STEFAN WITTMANN hat für ver.di mit der Geschäftsführung des Sparkassen-Callcenters S-Direkt einen Haustarifvertrag ausgehandelt

ver.di PUBLIK | Warum hat es bei S-Direkt so lange gedauert, bis der Tarifvertrag umgesetzt wird?

Stefan Wittmann | Weil der Geschäftsführer versucht hat, die Umsetzung so lange wie möglich hinauszuzögern. Er hat den Tarifvertrag von Anfang an nicht gewollt.

ver.di PUBLIK | Kommt es häufiger vor, dass Geschäftsführungen nach so heftigen Konflikten versuchen, die Ergebnisse zu unterlaufen?

Wittmann | Im Bereich Finanzdienstleistungen kenne ich hier im ver.di-Landesbezirk Sachsen, Sachsen-Anhalt, Thüringen bislang nur zwei Beispiele.

ver.di PUBLIK | Das in Tarifverträgen vereinbarte Maßregelungsverbot bedeutet, dass Streikende nicht benachteiligt werden dürfen. Warum kommt es bei S-Direkt trotzdem zu Schikanen gegenüber Einzelnen?

Wittmann | Wenn der Geschäftsführer eine Mitarbeiterin im Controlling, die eine der Streikführerinnen war, in der Abteilung in einen neuen Aufgabenbereich versetzt, sieht er das als eine Art Beförderung. Er sagt, er habe ihr ein eigenes Projekt übertragen. Wenn er sie in ein separates Büro setzt und sie damit von der gesamten Kommunikation ausschließt, sagt er, es sei in dem Betrieb ein Privileg, ein ruhiges Büro zu haben. Er stellt sich nicht so dumm an, dass die Maßregelung einfach nachzuweisen wäre. Wir als ver.di müssen dann erklären, warum das trotzdem eine Maßregelung ist.

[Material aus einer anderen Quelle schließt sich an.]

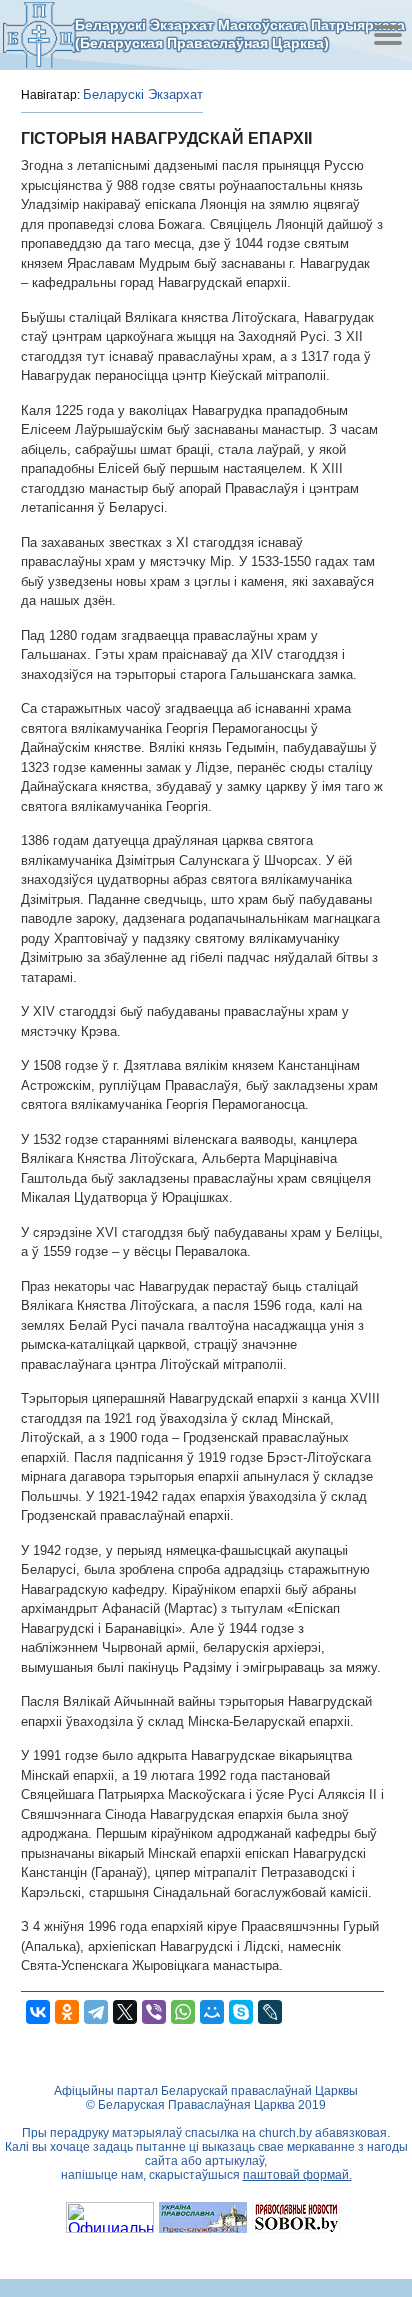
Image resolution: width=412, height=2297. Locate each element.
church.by (285, 2133)
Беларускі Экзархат (143, 94)
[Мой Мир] (212, 2012)
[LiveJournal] (270, 2012)
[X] (125, 2012)
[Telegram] (96, 2012)
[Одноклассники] (67, 2012)
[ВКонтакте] (38, 2012)
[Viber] (154, 2012)
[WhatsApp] (183, 2012)
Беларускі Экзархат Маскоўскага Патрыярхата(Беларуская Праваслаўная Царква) (240, 34)
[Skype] (241, 2012)
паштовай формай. (297, 2175)
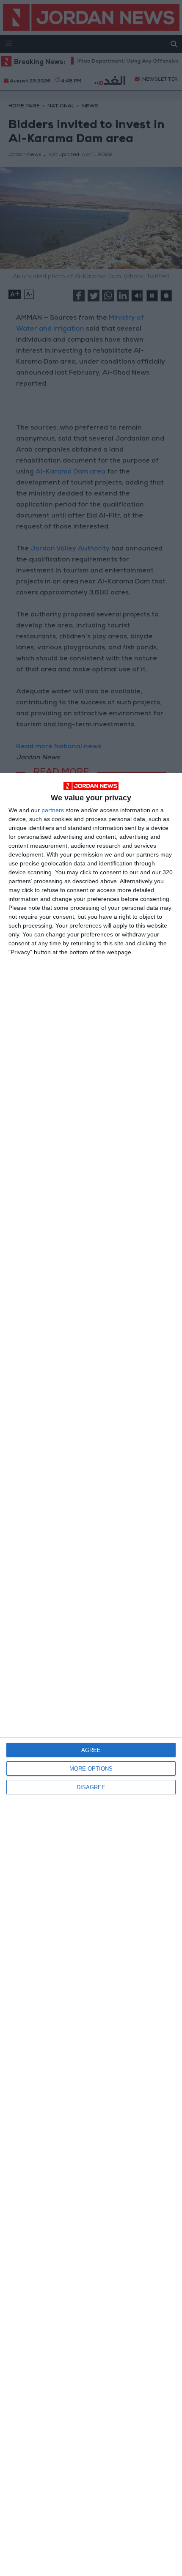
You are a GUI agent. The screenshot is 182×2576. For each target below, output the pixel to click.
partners (52, 810)
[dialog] (91, 1674)
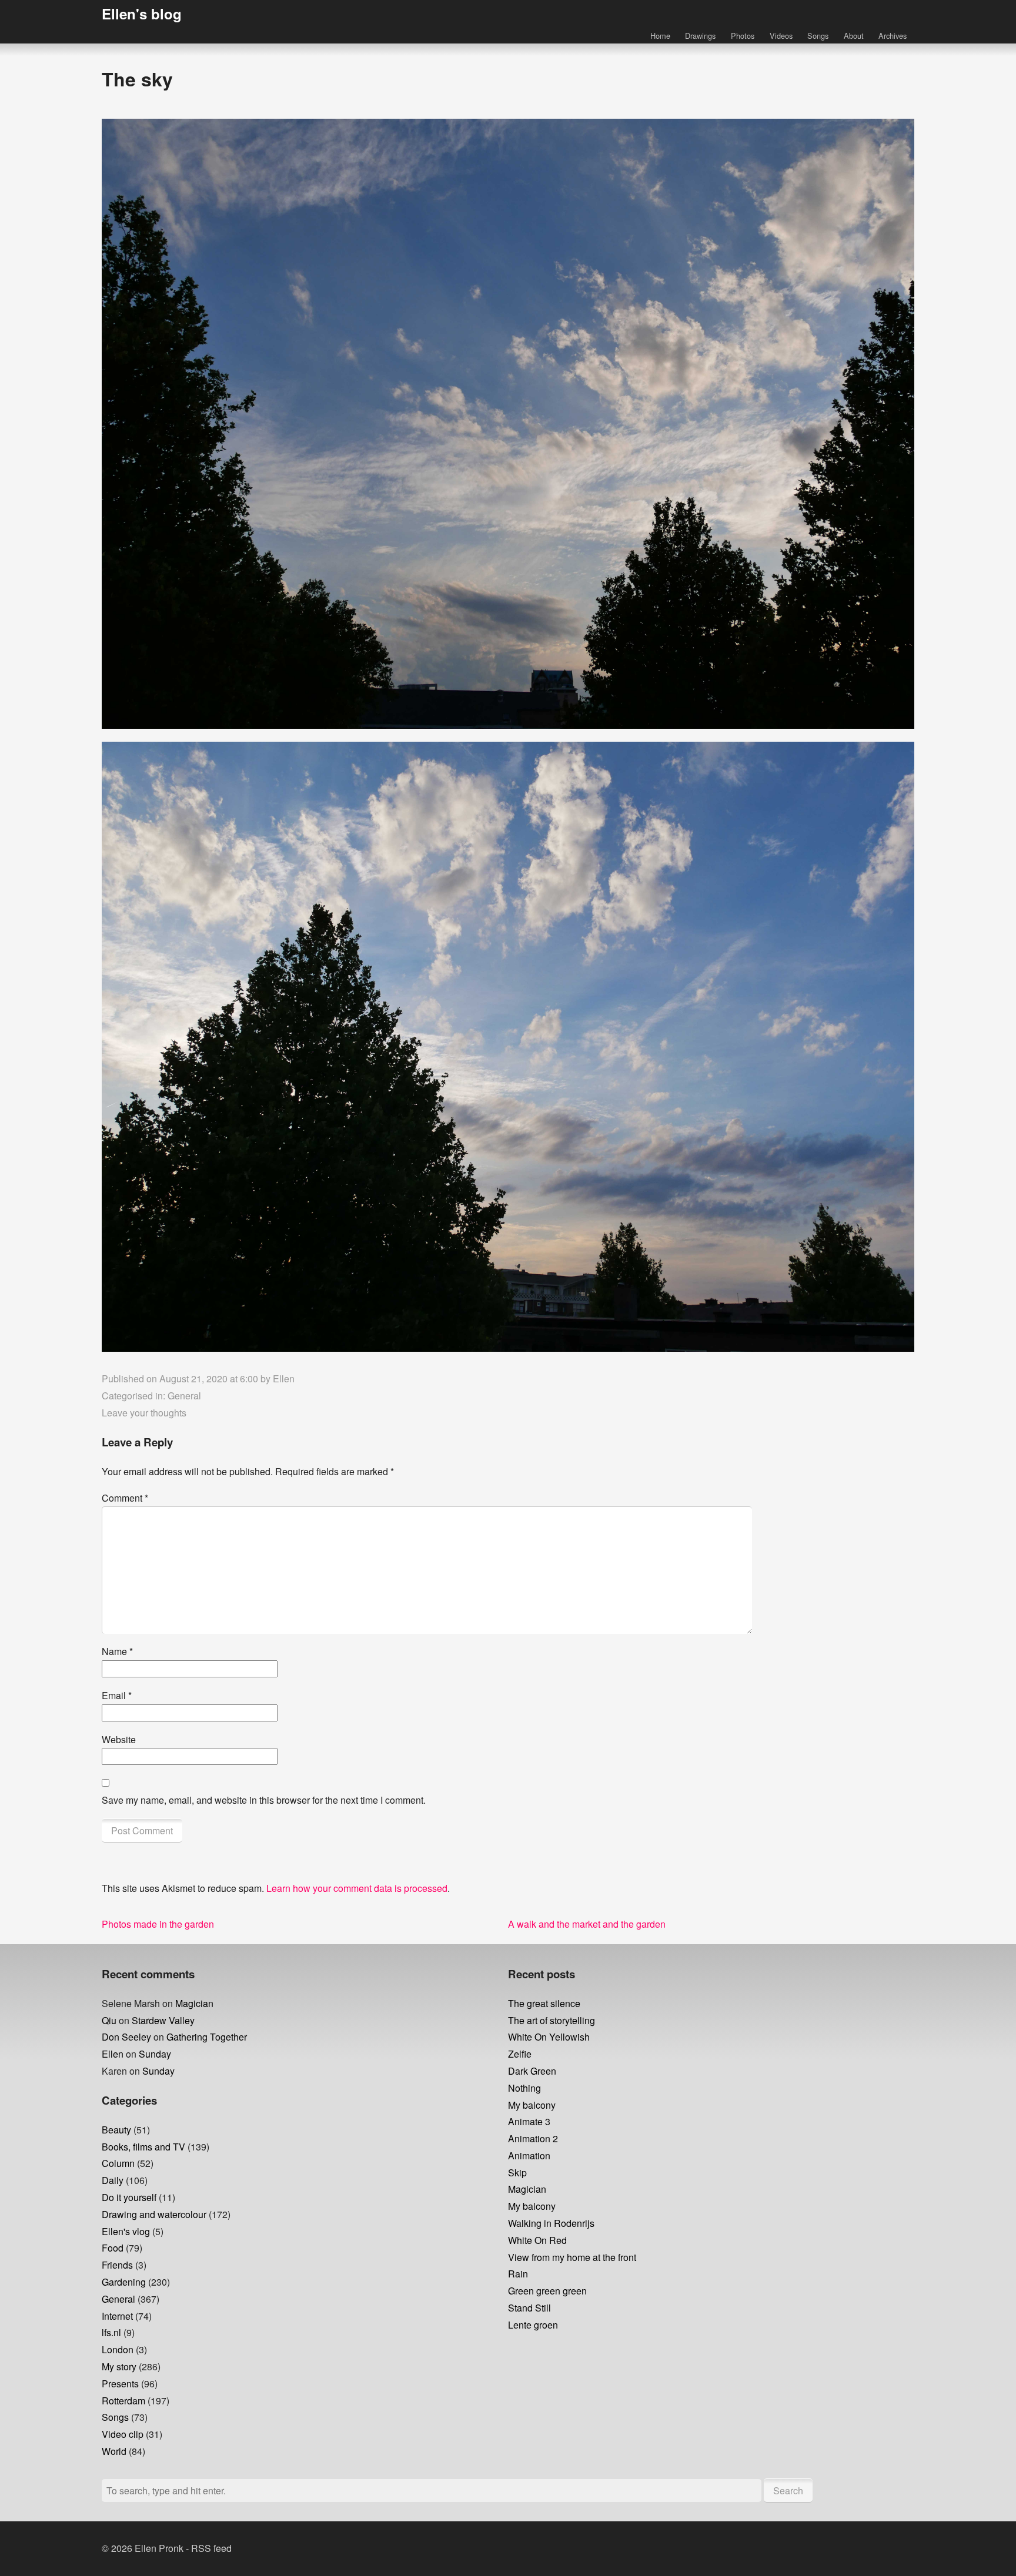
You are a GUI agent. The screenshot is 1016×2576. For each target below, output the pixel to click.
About (854, 35)
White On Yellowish (549, 2037)
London (117, 2349)
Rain (518, 2273)
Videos (781, 35)
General (184, 1395)
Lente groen (533, 2325)
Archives (892, 35)
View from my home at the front (572, 2257)
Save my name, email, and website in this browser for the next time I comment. (264, 1800)
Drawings (700, 35)
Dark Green (532, 2071)
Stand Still (529, 2307)
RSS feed (211, 2548)
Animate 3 (529, 2121)
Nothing (524, 2088)
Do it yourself (129, 2197)
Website (119, 1739)
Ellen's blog (142, 14)
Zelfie (520, 2054)
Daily (112, 2180)
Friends (117, 2265)
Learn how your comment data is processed (356, 1888)
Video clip (122, 2434)
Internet (117, 2316)
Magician (194, 2003)
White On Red (537, 2240)
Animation (529, 2155)
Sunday (155, 2054)
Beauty (116, 2129)
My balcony (532, 2105)
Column (118, 2163)
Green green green (547, 2290)
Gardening (124, 2282)
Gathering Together (206, 2037)
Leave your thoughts (144, 1412)
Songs (817, 35)
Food (112, 2248)
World (114, 2451)
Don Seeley (126, 2037)
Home (660, 35)
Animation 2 (533, 2138)
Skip (517, 2172)
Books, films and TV (143, 2146)
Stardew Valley (163, 2020)
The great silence (544, 2003)
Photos (742, 35)
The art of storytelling (551, 2020)
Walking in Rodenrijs (551, 2223)
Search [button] (788, 2490)
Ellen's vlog (126, 2231)
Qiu (109, 2020)
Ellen (284, 1378)
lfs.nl (111, 2332)
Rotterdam (123, 2400)
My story (119, 2366)
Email (117, 1695)
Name (117, 1651)
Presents (120, 2383)
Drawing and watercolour (154, 2214)
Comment (125, 1498)
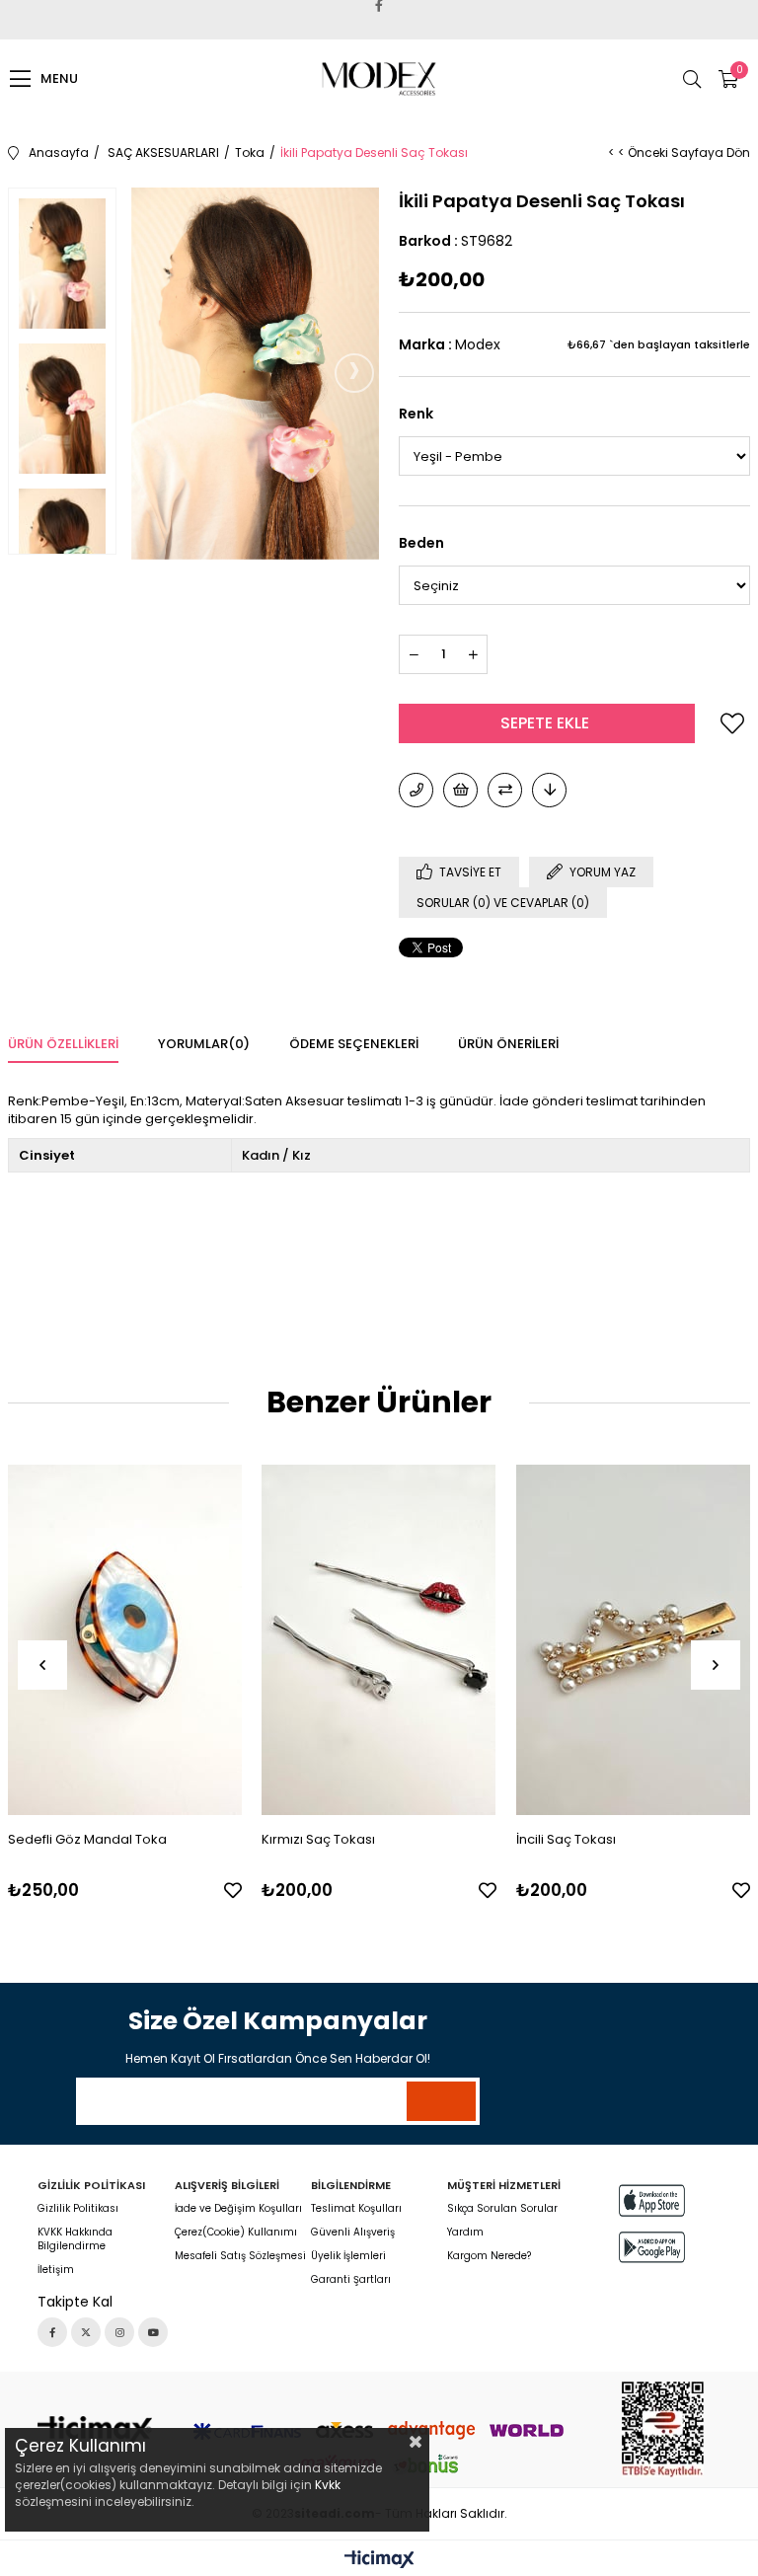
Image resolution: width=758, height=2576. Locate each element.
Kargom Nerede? (489, 2256)
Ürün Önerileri (508, 1043)
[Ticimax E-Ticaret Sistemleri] (379, 2560)
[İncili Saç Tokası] (633, 1639)
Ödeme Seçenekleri (353, 1043)
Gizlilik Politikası (78, 2209)
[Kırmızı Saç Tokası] (379, 1639)
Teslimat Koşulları (356, 2209)
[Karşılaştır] (505, 790)
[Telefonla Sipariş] (416, 790)
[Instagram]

ver.di PUBLIK | Wie ist die Situation der von Mobbing Betroffenen heute?

Wittmann | Für den Großteil von ihnen ist mittlerweile wieder der Arbeitsalltag eingekehrt. Für die prominenten Fälle, die in vorderster Front beim Streik aktiv waren, sind wir gerade in der Klärung. Es gab Ende Januar erste Gespräche zwischen den Betroffenen und der Geschäftsführung, um die Konflikte zu bereinigen.

ver.di PUBLIK | Wie viele Beschäftigte waren betroffen?

Wittmann | In der Anfangszeit waren es rund 30 bis 40, aktuell sind es noch fünf Fälle.

ver.di PUBLIK | Was kann man als Beschäftigter machen, wenn man nach einem Streik in eine solche Situation gerät?

Wittmann | Für viele war es sehr schwer, nach einer so langen Streikzeit wieder in den Alltag hineinzufinden. Außerdem ist es in der Auseinandersetzung zu Verletzungen auf beiden Seiten gekommen, die zu weiteren Reibereien führen. Wenn es dabei zu ernsthaften Konflikten und Mobbing kommt, bleibt den Beschäftigten nur, sich über Betriebsrat und ver.di dagegen zu wehren.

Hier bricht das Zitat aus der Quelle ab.